Accorder l’esprit [1]

Il y a deux aspects que l’on peut avoir en vue, que l’on peut considérer. Il y a un aspect qui est devant nous, et il y a l’autre aspect qui est en nous. Le premier pas du mystique est de voir l’aspect qui est devant nous, et le second pas est de regarder l’aspect qui est en nous. Un premier regard est celui de l’adepte, et le second est le regard du mystique. Le premier est le développement mineur, et le second est le développement majeur.
Quand les gens prennent le chemin spirituel ils commencent par penser à la psychologie, à l’occultisme ou à d’autres choses extraordinaires, pensant que c’est de l’occultisme ou que c’est de l’ésotérisme. Mais le vrai mysticisme ou ésotérisme commence par ce que j’ai appelé le premier pas, et c’est de regarder au-dehors.
Regarder au-dehors
Maintenant, la question est : qu’est-ce que l’on regarde au-dehors ? Deux choses. La première chose est que l’on se demande : « Ce que je vois, comment est-ce que cela m’affecte. Et quelle est ma réaction en face de cela ? Les objets que je vois, quel effet ont-ils sur mon être ? Les conditions, les couleurs que je vois, les sons que j’entends, les mots que j’entends prononcer par les gens, quels effets ont-ils sur moi ? » Par un désir continuel de comprendre cela, l’on aide naturellement l’esprit à se développer. Puis la seconde chose que l’on considère c’est : « Quelle réaction les objets ont-ils, les conditions ont-elles, les individus ont-ils en venant en contact avec moi ? » Ceci est le second pas.
L’on doit être juste en analysant cela.

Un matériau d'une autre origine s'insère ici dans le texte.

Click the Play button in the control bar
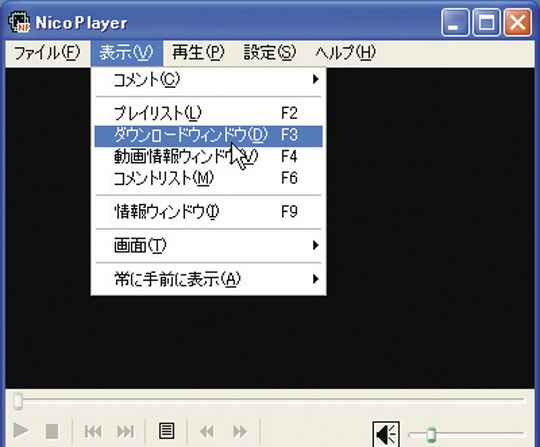 [21, 431]
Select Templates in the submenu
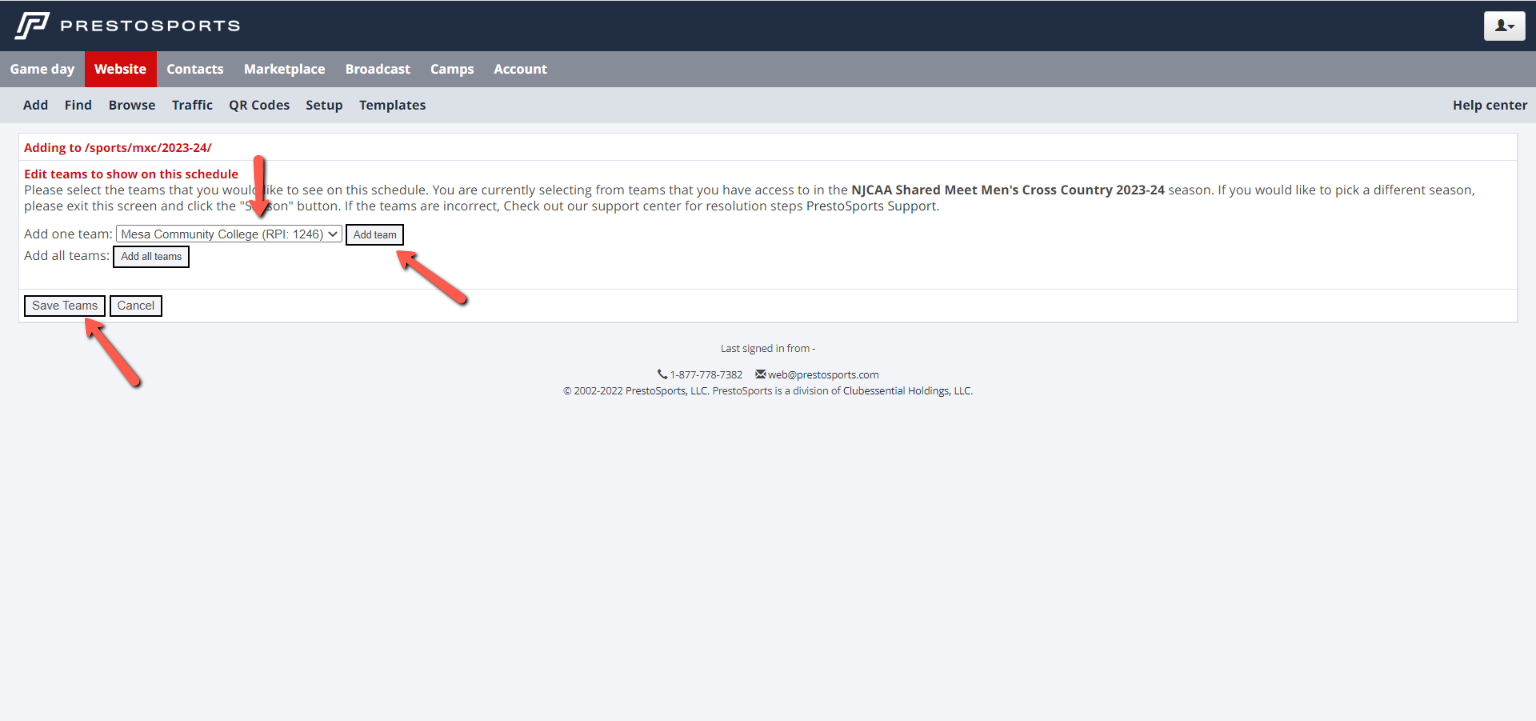The image size is (1536, 721). pos(392,105)
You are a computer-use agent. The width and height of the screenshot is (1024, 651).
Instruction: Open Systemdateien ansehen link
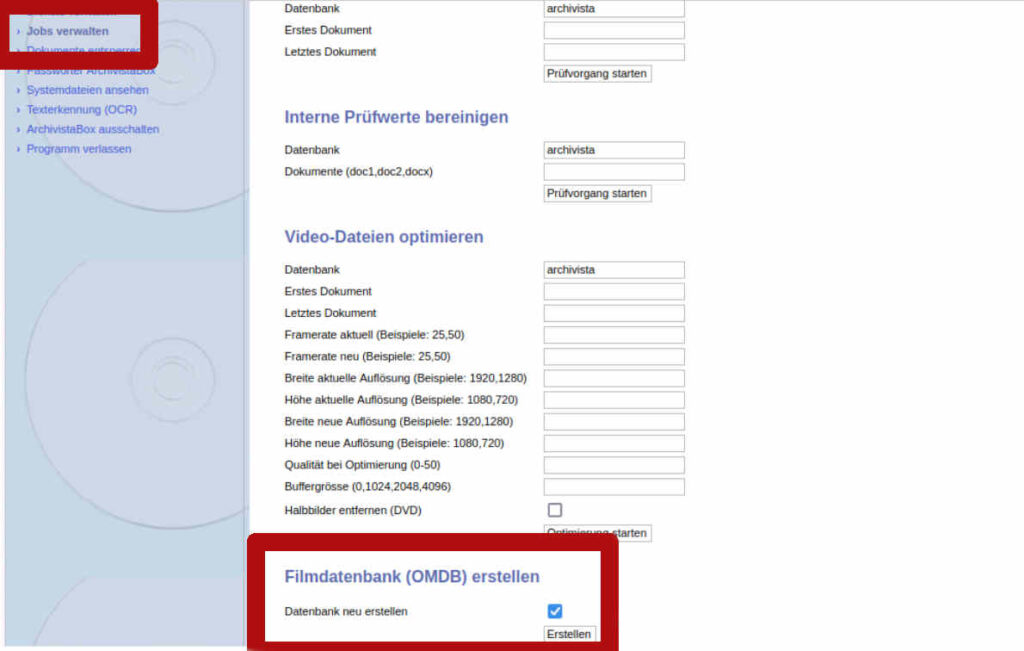click(87, 90)
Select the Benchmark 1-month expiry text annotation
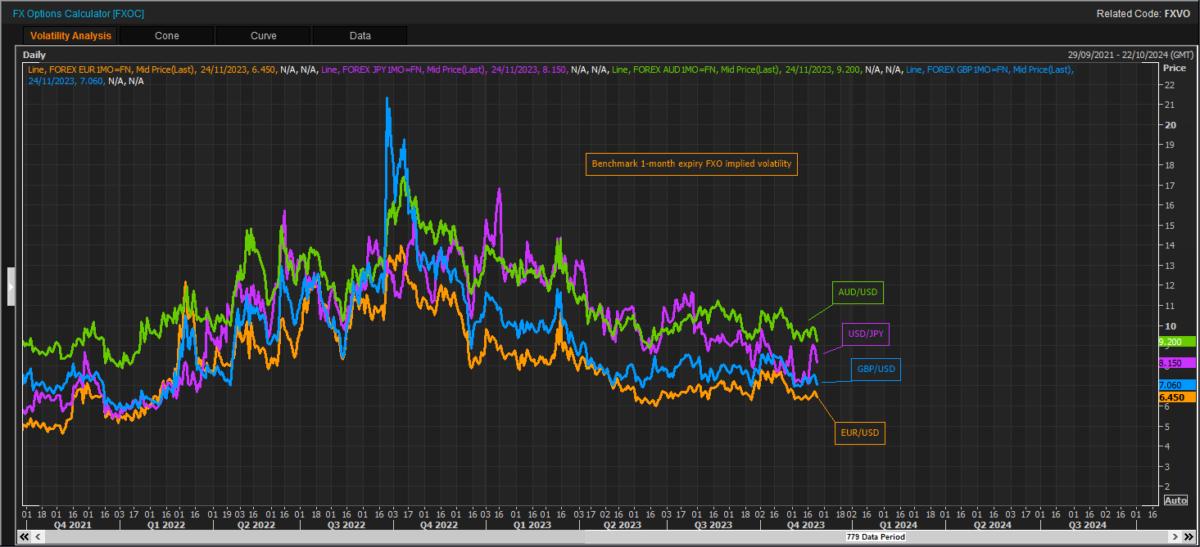 click(x=691, y=162)
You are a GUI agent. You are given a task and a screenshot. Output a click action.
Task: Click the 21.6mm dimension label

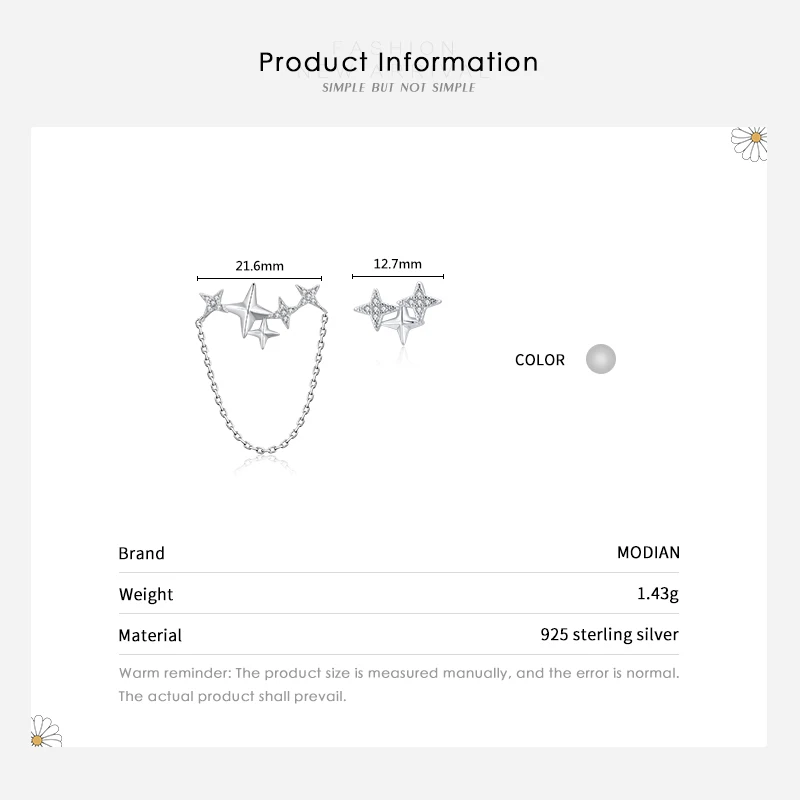pos(260,266)
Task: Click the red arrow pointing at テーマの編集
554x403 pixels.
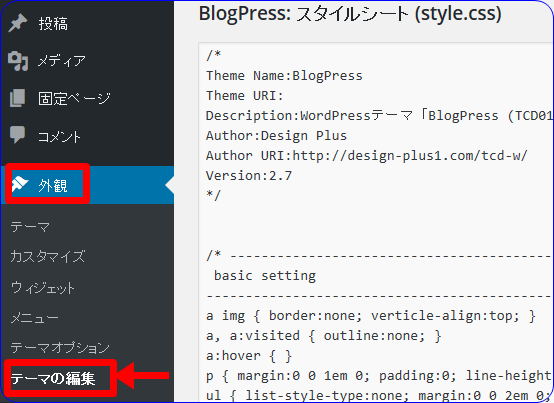Action: point(143,376)
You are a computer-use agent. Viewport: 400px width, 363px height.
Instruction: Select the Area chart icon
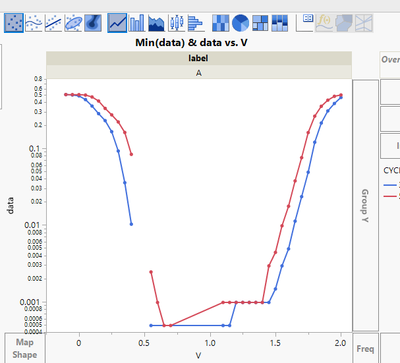click(x=156, y=23)
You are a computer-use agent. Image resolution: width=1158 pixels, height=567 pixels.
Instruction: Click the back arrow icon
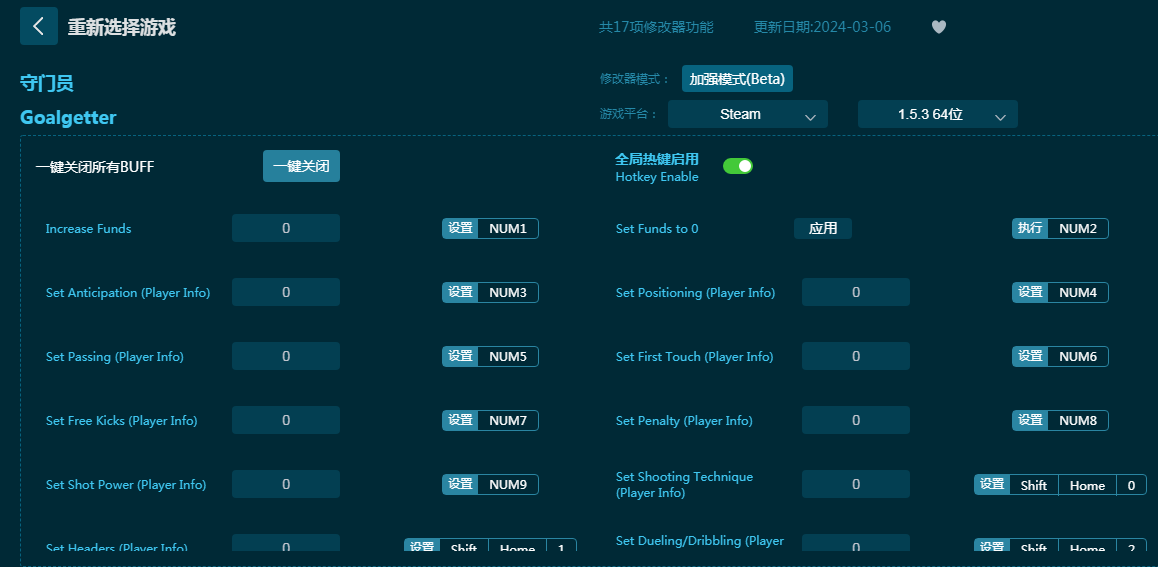point(38,27)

Sinon, l’on pourra toujours regarder les choses qui sont en notre faveur et qui sont en défaveur d’un autre. Vous entendrez les gens dire : « Telle personne a une mauvaise influence sur moi », mais personne ne dit : « J’ai une mauvaise influence sur un autre ». Vous entendrez dire à beaucoup de gens : « Quand je regarde tel individu je me sens mal », mais personne n’imagine : « Le fait de m’approcher de lui fait que cet individu a envie de s’en aller ». Chacun pense : « Tout autre que moi a tort et il est mauvais. Et tout ce qui est indésirable se trouve en chacun, sauf en moi ». Mais telle n’est pas la manière de l’adepte, d’un adepte se développant en mystique.
Regarder au-dedans
Puis vient le travail intérieur : regarder au-dedans : et c’est un processus extraordinaire. Aussitôt qu’un être peut regarder son esprit , il est né de nouveau. C’est une nouvelle vie. En regardant son esprit ce qu’on analyse est ceci : « Ce que j’ai dit, ce que j’ai pensé, ce que j’ai ressenti, comment cela a-t-il affecté mon esprit. Et comment mon esprit y réagit-il ? » Et ainsi, on analyse sa propre vie de plus en plus. Par cette sorte d’analyse il semble qu’une personne baratte l’esprit, et en barattant l’esprit, elle fait apparaître la crème de l’esprit et cette crème est la sagesse.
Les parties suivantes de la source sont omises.